As the law is currently written, there appears to be a distinction in approved use of funds between EDIL grants and PPP related specifically to mortgage principal payments. PPP specifically states PPP funds can only be used for the interest expense on a mortgage, not the principal. PPP makes this clear with the wording, “payments of interest on any mortgage obligation (which shall not include any prepayment of or payment of principal on a mortgage obligation).”

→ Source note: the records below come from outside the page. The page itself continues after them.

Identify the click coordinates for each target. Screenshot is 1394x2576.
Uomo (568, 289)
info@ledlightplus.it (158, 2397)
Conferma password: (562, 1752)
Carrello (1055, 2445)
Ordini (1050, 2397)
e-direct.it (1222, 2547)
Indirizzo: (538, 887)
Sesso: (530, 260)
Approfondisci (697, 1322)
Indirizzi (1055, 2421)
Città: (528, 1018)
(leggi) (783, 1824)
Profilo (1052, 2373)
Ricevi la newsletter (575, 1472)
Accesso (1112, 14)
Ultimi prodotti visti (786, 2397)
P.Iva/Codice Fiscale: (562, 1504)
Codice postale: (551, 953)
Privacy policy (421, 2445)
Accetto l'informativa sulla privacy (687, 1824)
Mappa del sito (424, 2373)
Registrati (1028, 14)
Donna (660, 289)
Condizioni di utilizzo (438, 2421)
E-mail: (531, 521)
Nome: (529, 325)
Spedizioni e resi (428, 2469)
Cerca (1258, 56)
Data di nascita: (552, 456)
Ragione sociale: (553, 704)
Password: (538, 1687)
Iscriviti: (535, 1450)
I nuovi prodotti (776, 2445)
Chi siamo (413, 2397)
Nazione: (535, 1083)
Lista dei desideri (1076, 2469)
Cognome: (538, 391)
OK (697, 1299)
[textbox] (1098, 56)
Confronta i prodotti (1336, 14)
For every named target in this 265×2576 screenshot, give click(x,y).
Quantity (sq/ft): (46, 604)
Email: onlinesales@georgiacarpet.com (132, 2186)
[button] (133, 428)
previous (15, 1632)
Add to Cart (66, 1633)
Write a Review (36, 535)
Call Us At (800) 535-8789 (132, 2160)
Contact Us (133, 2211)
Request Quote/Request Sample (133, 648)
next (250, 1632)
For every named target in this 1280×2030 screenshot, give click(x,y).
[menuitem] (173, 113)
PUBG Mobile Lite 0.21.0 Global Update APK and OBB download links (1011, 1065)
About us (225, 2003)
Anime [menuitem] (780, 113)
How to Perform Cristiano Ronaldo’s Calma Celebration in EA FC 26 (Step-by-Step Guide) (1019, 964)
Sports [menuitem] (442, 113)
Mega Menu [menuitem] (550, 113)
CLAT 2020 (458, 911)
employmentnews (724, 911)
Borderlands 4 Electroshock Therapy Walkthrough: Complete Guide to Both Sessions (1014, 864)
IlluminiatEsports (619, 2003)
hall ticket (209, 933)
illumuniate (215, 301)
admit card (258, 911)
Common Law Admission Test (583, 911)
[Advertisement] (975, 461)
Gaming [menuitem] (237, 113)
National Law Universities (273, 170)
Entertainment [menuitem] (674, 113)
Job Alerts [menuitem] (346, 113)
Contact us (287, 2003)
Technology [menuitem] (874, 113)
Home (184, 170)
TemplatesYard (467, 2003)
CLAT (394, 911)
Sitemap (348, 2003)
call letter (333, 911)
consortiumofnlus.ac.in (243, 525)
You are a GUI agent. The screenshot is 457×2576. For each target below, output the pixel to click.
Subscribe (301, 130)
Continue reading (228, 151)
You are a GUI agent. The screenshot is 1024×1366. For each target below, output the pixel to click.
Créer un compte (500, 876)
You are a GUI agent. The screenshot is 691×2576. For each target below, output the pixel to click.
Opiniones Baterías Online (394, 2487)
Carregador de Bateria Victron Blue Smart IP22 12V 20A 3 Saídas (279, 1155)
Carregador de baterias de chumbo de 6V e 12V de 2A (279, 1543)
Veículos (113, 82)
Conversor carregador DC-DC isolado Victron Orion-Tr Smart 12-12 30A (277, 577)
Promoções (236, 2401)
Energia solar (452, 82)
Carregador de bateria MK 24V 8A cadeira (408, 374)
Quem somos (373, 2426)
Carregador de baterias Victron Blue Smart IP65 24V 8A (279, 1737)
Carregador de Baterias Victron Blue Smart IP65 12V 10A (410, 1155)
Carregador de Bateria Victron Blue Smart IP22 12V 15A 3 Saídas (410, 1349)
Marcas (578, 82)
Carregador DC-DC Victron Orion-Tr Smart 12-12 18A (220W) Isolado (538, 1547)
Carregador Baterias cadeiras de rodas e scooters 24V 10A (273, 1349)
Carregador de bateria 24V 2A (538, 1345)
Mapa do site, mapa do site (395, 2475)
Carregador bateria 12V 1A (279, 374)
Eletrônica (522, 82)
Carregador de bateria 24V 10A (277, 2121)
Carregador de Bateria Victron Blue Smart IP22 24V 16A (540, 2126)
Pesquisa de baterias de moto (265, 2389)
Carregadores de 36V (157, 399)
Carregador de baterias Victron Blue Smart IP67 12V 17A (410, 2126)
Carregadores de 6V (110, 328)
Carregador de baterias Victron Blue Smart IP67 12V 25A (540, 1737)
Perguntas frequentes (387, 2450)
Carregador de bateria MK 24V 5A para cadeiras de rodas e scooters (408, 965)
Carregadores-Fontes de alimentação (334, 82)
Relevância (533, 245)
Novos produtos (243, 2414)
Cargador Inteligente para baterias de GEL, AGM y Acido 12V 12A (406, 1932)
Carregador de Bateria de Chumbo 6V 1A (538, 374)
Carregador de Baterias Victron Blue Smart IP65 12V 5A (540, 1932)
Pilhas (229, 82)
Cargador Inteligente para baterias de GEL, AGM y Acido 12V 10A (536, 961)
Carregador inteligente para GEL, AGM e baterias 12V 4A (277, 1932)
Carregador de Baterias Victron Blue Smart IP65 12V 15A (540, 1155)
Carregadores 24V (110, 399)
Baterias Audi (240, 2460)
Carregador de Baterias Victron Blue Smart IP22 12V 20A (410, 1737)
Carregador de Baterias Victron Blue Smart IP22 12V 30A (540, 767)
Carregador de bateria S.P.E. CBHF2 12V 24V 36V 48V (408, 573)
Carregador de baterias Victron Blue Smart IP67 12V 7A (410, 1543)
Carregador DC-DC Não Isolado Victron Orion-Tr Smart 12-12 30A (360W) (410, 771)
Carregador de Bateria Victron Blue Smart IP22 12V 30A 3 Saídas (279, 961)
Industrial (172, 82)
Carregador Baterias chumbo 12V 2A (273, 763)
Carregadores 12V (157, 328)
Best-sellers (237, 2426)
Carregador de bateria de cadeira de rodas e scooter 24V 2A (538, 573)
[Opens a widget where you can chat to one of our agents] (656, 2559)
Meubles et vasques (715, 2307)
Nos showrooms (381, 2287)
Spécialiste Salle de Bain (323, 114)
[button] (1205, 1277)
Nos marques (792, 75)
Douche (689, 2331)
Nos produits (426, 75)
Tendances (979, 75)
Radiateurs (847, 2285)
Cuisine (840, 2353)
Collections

Meanwhile the EIDL grant use of funds allows for,”making…mortgage payments.” EIDL grant does not specifically limit the use to only interest on a mortgage like PPP. Meaning, it currently appears that a recipient of an EIDL grant could use the grant to pay the principal portion of their business mortgage, but not the interest portion, and this would not cross into the prohibition on using the funds for the same purposes.
Of course, some businesses will need to use the EIDL grant for expenses like payroll and rent to even make it to the timeframe when PPP comes online. If this is your case, use the EIDL grant money in those ways to stay afloat, and we will work through the results of this in the future as new guidance becomes available.
While confusing, it appears likely that if you use an EIDL grant for payroll, sick leave, rent or other of the 7 purposes that your eventual PPP will cover, but the EIDL grant simply bridges the time gap from now until you secure your PPP, that your PPP forgiveness amount will just be reduced by the amount of your EIDL grant that was used for expenses in the 7 PPP categories. This makes sense that you would have already received a grant so to later get effectively an addition grant/loan forgiveness from PPP for the same expenses over the same time would be a double dip.
Needless to say, it is critical that you document and track exactly what money proceeds you spend on specific expenses.